▶ WHAT THE TASK REQUIRES
Write out exactly the lines of the material below, beginning at the top and ending at the line that contains "The height and width of the screenshot is (457, 800).".

▶ DATA EXCERPTS
···
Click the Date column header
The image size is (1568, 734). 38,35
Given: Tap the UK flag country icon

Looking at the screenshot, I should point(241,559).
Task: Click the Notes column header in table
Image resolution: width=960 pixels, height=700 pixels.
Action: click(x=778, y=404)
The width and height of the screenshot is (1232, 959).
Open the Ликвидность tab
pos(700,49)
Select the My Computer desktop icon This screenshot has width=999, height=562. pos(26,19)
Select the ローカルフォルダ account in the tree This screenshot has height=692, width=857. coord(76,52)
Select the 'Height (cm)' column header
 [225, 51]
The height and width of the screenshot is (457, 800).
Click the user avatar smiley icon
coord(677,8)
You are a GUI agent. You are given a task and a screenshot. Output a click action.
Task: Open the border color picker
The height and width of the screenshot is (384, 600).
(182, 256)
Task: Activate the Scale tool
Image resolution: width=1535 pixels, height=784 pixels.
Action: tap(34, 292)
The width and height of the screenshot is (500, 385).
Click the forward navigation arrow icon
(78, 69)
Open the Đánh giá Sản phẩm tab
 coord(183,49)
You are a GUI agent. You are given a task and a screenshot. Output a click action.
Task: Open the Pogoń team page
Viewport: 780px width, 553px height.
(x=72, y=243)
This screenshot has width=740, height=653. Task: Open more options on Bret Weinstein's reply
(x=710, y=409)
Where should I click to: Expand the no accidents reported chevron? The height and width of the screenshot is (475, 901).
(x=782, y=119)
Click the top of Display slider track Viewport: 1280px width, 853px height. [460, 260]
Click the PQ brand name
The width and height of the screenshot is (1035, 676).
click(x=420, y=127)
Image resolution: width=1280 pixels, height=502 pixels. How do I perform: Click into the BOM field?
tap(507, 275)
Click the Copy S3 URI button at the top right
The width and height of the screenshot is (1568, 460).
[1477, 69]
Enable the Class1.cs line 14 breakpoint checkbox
···
▶ SOLUTION FOR THIS EXERCISE
Click the Date column header
The image size is (1568, 734). 38,35
Given: Tap the UK flag country icon

Looking at the screenshot, I should point(241,559).
Task: Click the Notes column header in table
Image resolution: width=960 pixels, height=700 pixels.
Action: click(x=778, y=404)
The width and height of the screenshot is (1232, 959).
Open the Ликвидность tab
pos(700,49)
Select the My Computer desktop icon This screenshot has width=999, height=562. pos(26,19)
Select the ローカルフォルダ account in the tree This screenshot has height=692, width=857. coord(76,52)
Select the 'Height (cm)' column header
 [225, 51]
The height and width of the screenshot is (457, 800).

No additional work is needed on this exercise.